Can you convert the lines of the records from the line with "How do I perform: Remove" to the line with "click(961, 533)", both included, into a Markdown table with the columns Row and Line, giving each line a row number and leaving out blank lines?

────────

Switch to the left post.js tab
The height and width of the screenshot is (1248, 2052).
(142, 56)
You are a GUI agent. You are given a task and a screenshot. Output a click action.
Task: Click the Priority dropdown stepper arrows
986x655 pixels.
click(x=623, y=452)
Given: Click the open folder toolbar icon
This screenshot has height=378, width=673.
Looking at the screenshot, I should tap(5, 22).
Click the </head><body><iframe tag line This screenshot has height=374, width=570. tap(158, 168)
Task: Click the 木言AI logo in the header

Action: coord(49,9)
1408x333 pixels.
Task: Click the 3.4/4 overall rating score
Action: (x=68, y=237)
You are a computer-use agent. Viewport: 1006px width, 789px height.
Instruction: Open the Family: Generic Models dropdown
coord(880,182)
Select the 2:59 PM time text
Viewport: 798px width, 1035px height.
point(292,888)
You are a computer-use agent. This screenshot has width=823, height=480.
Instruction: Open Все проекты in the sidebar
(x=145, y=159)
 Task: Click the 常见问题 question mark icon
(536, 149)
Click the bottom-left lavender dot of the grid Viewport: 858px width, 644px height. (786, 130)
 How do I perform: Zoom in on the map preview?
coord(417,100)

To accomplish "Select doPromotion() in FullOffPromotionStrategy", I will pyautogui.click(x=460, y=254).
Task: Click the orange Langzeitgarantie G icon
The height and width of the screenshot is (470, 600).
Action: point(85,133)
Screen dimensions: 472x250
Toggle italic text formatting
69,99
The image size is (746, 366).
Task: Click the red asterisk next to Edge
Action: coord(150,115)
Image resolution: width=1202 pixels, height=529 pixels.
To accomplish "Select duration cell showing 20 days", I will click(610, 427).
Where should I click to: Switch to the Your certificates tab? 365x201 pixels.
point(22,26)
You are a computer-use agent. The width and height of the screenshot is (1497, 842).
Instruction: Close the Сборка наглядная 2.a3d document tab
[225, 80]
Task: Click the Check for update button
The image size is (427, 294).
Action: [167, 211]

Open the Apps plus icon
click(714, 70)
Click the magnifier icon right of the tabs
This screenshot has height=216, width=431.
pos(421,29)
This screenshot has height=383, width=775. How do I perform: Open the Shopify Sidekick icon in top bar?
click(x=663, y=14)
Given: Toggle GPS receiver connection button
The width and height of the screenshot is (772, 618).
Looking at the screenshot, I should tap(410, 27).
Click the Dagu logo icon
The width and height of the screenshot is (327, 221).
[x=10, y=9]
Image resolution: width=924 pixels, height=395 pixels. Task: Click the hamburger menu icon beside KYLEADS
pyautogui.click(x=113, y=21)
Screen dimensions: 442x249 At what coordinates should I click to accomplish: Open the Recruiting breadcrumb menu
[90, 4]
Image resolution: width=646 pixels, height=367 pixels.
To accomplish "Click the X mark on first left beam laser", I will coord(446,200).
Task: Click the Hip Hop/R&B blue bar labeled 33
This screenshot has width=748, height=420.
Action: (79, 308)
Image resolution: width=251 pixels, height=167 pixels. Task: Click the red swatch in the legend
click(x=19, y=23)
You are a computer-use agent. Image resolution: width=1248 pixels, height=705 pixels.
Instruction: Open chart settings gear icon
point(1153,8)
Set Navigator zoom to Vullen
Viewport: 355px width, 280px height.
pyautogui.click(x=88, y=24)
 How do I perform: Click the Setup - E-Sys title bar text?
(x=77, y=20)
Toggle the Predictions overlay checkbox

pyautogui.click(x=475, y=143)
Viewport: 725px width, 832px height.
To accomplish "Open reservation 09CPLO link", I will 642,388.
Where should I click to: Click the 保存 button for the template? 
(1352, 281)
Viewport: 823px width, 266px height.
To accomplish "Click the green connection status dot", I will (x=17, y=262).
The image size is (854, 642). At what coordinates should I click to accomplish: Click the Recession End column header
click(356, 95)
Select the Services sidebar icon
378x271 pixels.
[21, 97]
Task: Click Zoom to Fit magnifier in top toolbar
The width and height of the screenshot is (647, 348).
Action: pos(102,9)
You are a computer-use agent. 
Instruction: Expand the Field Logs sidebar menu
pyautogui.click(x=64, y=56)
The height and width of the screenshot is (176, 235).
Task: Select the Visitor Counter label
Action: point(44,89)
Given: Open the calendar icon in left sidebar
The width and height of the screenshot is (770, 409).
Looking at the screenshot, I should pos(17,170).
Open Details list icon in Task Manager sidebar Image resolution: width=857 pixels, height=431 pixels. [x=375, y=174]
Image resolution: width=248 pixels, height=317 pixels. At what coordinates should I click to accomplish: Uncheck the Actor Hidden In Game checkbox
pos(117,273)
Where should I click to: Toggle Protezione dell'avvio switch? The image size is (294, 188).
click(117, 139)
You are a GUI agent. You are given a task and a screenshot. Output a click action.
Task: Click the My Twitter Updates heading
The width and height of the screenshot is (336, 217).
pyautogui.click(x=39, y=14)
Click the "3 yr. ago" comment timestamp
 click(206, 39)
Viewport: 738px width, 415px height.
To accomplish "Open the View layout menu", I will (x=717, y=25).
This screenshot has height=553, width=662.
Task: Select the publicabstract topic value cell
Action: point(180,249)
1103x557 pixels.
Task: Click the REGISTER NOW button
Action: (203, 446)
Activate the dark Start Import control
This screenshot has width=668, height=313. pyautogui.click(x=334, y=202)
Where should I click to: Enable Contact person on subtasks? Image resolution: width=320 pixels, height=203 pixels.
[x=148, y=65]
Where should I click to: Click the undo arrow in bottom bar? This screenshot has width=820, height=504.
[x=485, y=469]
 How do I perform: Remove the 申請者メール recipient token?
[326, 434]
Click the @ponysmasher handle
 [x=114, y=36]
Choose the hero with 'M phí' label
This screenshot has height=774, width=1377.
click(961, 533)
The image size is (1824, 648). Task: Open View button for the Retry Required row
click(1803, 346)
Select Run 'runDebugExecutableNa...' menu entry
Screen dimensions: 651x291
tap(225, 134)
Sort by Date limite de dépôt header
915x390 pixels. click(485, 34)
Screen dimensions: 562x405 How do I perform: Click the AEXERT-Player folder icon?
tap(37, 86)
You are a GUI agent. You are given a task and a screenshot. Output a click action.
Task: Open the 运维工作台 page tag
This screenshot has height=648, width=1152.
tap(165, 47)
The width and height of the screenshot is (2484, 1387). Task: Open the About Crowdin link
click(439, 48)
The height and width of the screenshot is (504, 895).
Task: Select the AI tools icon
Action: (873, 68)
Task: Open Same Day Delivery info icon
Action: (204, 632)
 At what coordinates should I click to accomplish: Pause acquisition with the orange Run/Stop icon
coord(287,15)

────────

The solution:
| Row | Line |
|---|---|
| 1 |  How do I perform: Remove the 申請者メール recipient token? |
| 2 | [326, 434] |
| 3 | Click the @ponysmasher handle |
| 4 |  [x=114, y=36] |
| 5 | Choose the hero with 'M phí' label |
| 6 | This screenshot has height=774, width=1377. |
| 7 | click(961, 533) |